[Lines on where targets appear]
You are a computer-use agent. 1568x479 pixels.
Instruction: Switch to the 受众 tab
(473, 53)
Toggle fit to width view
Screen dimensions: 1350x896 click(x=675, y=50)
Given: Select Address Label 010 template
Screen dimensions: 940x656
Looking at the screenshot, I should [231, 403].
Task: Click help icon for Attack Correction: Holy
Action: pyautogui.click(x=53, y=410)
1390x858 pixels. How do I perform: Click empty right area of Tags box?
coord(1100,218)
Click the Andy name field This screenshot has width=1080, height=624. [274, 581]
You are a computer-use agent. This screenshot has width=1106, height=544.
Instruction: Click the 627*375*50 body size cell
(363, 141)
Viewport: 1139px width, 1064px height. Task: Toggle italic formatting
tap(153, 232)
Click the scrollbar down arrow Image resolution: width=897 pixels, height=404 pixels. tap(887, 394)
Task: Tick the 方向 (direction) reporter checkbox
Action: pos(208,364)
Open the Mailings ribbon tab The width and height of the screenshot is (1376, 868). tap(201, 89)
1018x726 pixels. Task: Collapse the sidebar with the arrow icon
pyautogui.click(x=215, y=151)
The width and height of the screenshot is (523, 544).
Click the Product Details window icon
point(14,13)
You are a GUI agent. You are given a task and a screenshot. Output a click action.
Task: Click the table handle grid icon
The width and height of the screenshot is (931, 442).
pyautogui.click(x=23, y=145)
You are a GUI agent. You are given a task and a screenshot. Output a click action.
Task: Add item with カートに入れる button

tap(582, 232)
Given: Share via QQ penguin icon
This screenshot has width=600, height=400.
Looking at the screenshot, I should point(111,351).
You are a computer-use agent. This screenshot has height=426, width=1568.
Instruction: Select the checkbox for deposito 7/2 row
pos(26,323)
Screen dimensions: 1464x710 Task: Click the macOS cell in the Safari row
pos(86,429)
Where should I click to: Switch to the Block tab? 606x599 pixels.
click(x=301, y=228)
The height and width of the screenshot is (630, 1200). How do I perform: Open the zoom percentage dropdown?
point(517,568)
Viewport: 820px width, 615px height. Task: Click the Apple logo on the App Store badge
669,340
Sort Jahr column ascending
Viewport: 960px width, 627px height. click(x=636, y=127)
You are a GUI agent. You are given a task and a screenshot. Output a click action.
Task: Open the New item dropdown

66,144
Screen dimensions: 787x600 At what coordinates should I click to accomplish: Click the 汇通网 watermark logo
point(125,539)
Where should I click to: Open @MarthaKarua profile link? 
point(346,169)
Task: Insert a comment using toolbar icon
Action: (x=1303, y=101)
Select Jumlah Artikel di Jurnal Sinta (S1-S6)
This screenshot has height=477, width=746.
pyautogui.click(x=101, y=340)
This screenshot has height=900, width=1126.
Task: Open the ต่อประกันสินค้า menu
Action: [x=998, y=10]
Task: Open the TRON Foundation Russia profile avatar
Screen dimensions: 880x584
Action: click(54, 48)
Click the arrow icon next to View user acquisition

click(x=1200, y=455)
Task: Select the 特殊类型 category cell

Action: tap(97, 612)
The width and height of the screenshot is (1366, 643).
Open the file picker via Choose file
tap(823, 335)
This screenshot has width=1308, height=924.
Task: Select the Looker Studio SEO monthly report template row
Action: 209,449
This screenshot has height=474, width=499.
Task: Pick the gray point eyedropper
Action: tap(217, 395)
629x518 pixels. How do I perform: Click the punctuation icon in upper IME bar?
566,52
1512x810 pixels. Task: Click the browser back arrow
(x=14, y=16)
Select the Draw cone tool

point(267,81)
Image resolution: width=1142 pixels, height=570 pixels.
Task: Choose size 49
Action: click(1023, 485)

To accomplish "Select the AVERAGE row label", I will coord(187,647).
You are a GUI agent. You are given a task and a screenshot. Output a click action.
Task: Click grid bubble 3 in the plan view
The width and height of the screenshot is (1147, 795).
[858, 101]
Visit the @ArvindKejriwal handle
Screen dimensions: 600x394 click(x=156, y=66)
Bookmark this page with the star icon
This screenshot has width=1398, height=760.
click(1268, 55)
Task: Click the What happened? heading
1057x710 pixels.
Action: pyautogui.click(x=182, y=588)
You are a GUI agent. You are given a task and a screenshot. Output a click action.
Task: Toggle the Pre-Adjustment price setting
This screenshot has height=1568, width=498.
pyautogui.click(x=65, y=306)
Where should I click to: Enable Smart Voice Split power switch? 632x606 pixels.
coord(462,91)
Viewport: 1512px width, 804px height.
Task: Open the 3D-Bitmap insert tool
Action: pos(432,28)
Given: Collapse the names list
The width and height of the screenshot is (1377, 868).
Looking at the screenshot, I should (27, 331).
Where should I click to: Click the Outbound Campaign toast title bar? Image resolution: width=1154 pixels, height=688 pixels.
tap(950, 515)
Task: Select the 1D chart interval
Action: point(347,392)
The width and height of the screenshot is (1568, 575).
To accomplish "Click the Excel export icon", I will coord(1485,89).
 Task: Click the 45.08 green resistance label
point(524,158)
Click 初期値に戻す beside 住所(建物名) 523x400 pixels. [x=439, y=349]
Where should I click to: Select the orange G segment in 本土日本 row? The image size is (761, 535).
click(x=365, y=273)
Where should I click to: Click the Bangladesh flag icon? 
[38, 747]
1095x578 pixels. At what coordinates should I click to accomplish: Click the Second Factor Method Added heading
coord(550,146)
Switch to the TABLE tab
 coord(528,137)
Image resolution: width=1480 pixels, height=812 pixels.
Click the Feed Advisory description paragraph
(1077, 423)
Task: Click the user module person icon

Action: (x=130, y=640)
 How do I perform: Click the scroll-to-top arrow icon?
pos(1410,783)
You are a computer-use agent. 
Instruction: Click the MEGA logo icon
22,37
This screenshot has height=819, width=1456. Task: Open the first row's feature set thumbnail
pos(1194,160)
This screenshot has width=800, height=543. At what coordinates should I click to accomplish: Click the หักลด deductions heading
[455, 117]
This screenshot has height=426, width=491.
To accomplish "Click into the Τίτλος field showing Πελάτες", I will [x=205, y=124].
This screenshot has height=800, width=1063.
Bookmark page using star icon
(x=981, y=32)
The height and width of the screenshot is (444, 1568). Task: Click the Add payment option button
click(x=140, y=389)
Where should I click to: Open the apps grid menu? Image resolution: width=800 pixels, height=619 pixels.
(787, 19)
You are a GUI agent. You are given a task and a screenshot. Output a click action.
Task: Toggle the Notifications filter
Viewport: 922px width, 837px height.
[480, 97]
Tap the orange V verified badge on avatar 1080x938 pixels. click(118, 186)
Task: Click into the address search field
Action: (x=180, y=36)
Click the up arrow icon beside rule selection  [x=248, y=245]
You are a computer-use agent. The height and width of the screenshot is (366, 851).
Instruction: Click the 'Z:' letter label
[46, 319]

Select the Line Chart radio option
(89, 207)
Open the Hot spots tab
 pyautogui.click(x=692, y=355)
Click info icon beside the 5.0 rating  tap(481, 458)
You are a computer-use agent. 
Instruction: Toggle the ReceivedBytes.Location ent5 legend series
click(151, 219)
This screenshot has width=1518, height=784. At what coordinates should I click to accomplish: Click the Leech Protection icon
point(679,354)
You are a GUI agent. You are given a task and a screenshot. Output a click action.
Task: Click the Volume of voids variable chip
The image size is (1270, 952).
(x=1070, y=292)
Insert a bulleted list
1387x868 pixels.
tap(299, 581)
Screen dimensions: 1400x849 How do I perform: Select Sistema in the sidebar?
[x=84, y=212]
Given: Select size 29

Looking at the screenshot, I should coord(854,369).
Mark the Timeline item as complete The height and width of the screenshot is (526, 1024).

REQUIRED TASK:
Copy every line above that contains the word "handle".

SOLUTION:
Task: Click the table handle grid icon
Visit the @ArvindKejriwal handle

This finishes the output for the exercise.